Banyuwangi, Jatim | suaranasionalnews.co.id – Proyek drainase yang dikerjakan oleh Dinas Pekerjaan Umum, Cipta Karya, Perumahan dan Permukiman (DPU CKPP) Banyuwangi menuai sorotan tajam. Pasalnya, pelaksanaan proyek penanggulangan banjir yang tersebar di delapan titik rawan banjir itu diduga tidak disertai papan informasi memadai dan tanpa kejelasan pagu anggaran di masing-masing lokasi.
Pekerjaan tersebut diklaim sebagai program rutinitas antisipasi banjir, namun dari penelusuran di lapangan, tak ditemukan detail nilai kontrak, sumber anggaran, hingga pihak pelaksana secara terbuka, sebagaimana mestinya dalam proyek yang menggunakan dana publik.
Saat dikonfirmasi, Plt. Kepala Dinas PU CKPP, Suyanto Waspo Tondo Wicaksono, hanya menjawab singkat, “Itu langsung hubungi Pak Suyatno selaku penanggung jawab.,dan Hal2 tehnis gini saya delegasikan teman2 bidang Mas Bro, monggo ditemui saja, Saya masih di Jakarta ” ucap Yayan, panggilan akrab pejabat yang definitif sebagai Kepala Bappeda Banyuwangi ini.

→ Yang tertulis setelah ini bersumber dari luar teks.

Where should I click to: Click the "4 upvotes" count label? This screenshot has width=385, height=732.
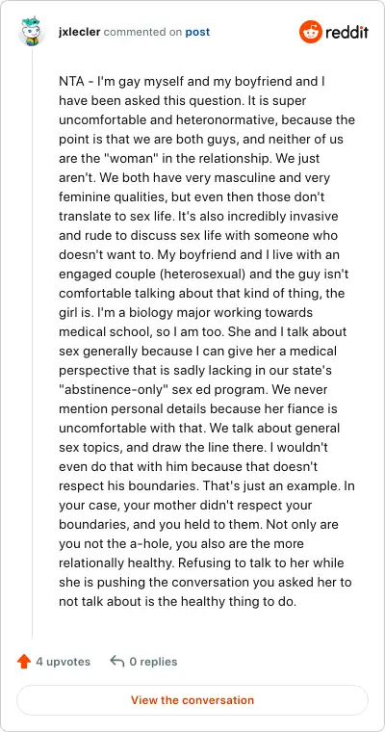63,662
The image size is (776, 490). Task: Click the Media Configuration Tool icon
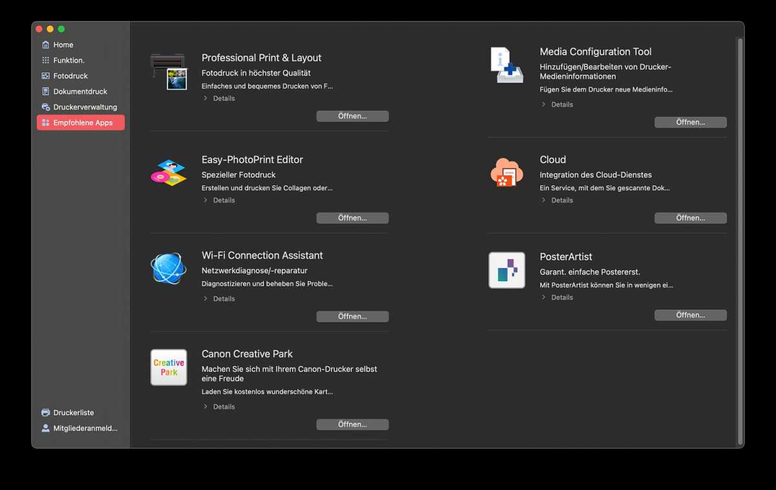click(506, 65)
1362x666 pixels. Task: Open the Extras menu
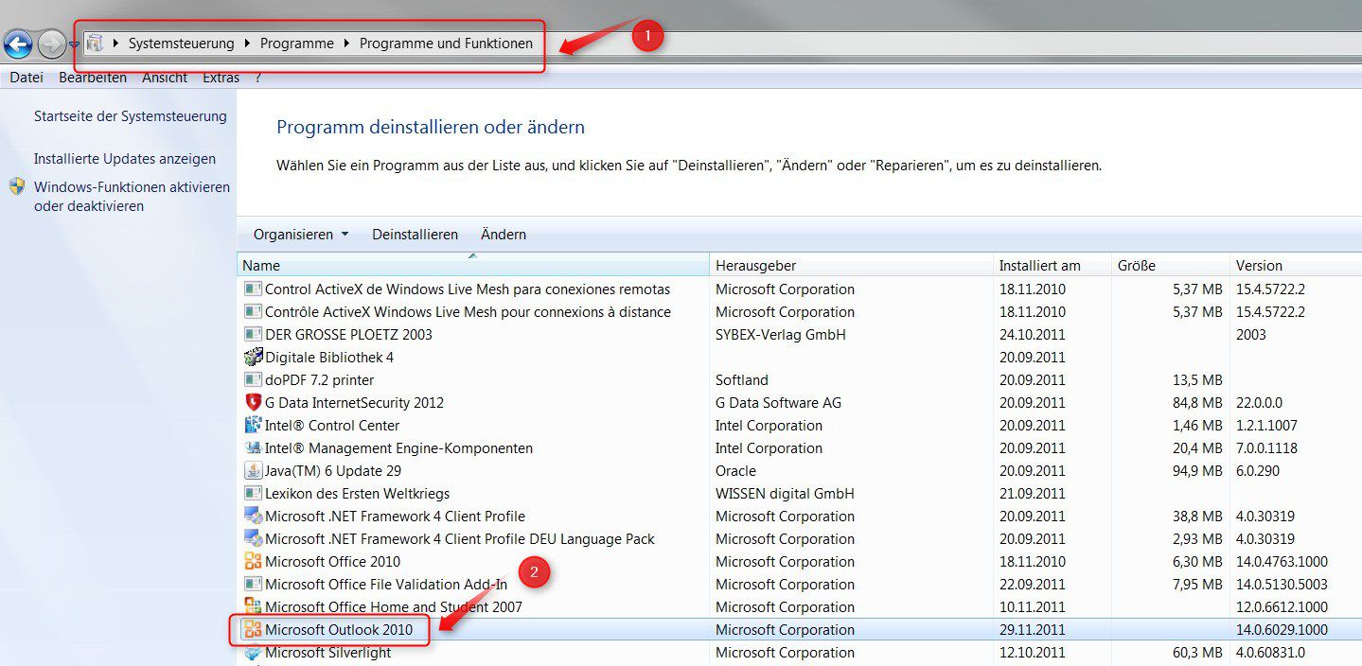click(x=221, y=77)
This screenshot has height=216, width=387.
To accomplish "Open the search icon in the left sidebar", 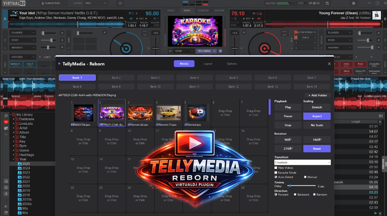I will click(6, 116).
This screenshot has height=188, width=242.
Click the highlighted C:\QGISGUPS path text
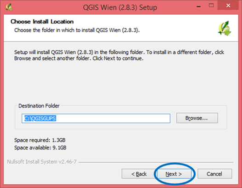40,118
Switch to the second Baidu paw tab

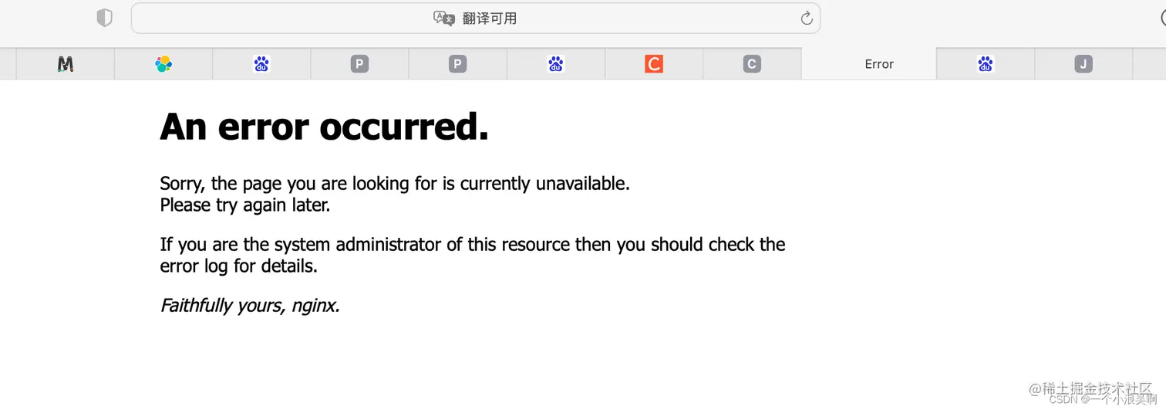click(556, 64)
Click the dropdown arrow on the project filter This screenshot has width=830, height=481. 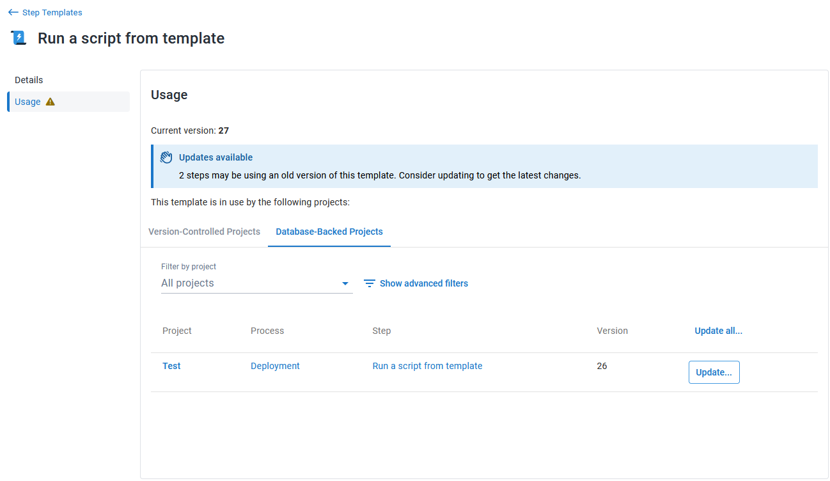(x=345, y=283)
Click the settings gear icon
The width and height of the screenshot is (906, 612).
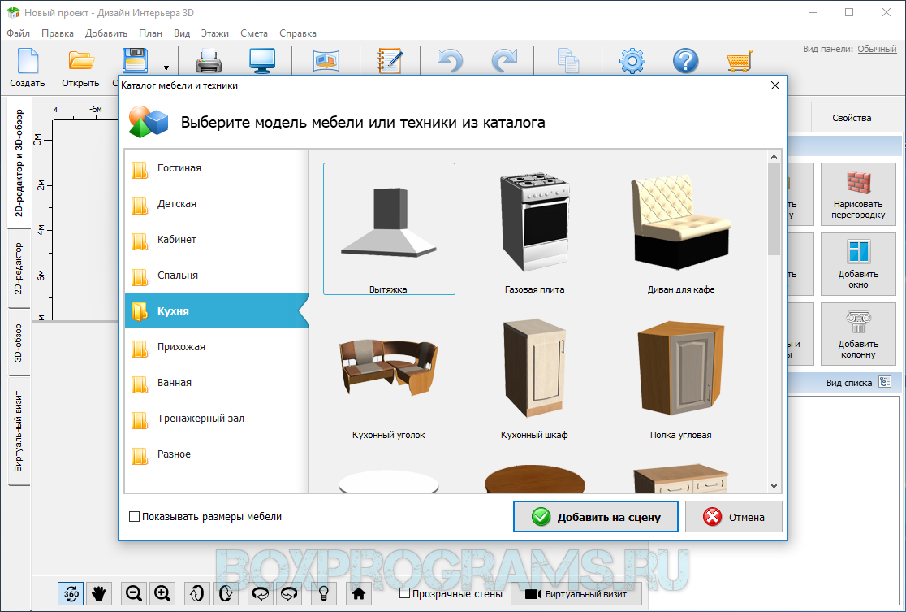[632, 62]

Suyatno, pejabat teknis di Bidang Permukiman, mengaku bahwa pekerjaan dilakukan secara bertahap berdasarkan tingkat kerawanan banjir. Ia juga menyebut bahwa nilai pekerjaan bervariasi.

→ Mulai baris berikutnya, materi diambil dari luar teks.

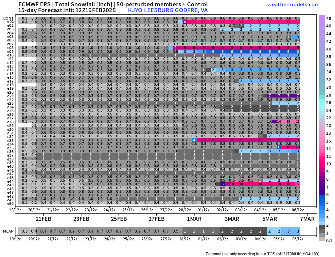The width and height of the screenshot is (335, 257).
Task: Click the last MEAN value cell showing 3
Action: 298,231
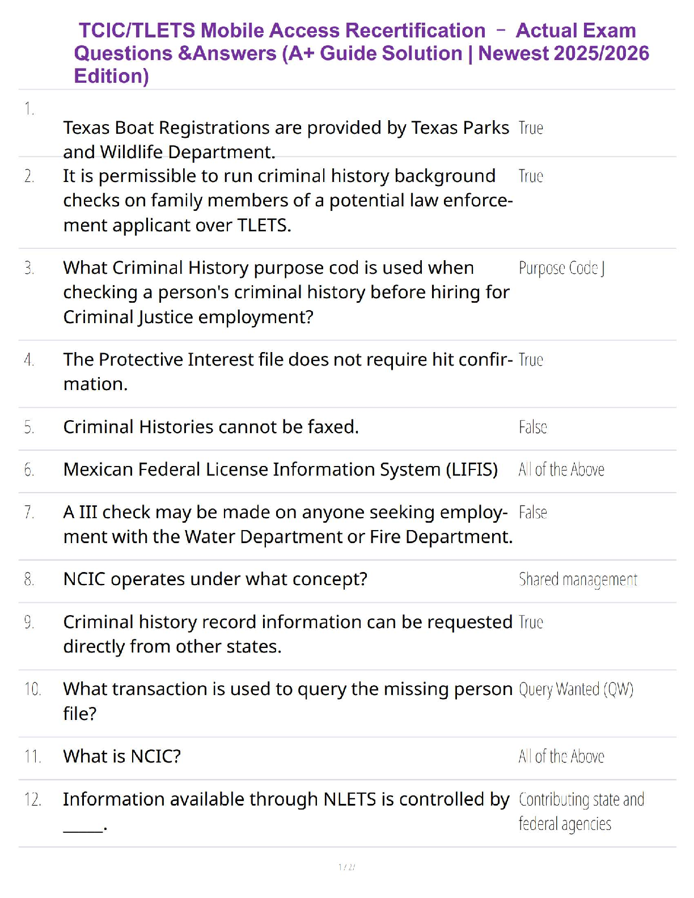This screenshot has height=898, width=694.
Task: Click 'All of the Above' beside LIFIS question
Action: 561,469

“Ada yang Rp10 juta, ada yang Rp20 juta tergantung kondisi di titik banjir. Pekerjaan ini bersifat rutin dan langsung dikerjakan di lapangan,” jelas Suyatno melalui sambungan WhatsApp, Senin (28/7/2025).

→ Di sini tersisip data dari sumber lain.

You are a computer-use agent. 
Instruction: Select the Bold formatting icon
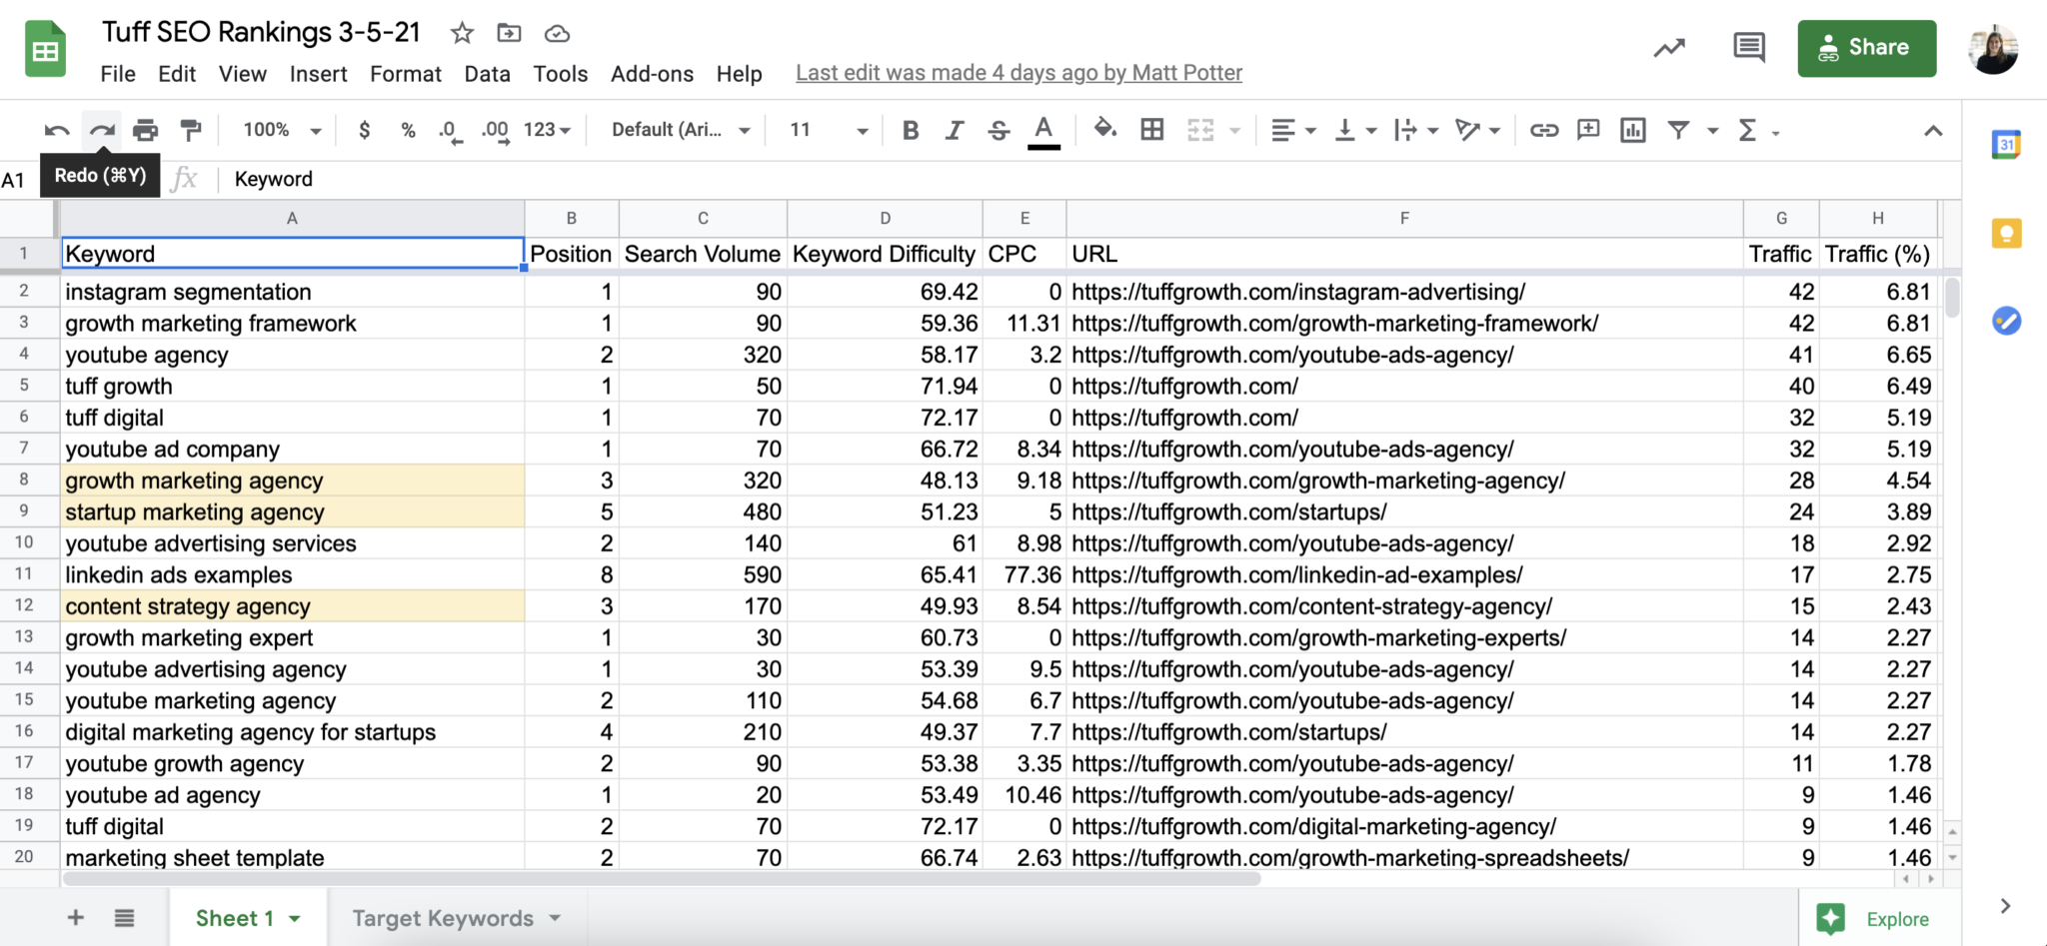point(909,129)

Namun hingga berita ini ditayangkan, tidak ada papan nama proyek yang memuat informasi nilai anggaran, kontraktor pelaksana, dan nomor kontrak sebagaimana diamanatkan regulasi. Masyarakat pun mempertanyakan transparansi dan akuntabilitas pekerjaan yang menyangkut dana publik tersebut.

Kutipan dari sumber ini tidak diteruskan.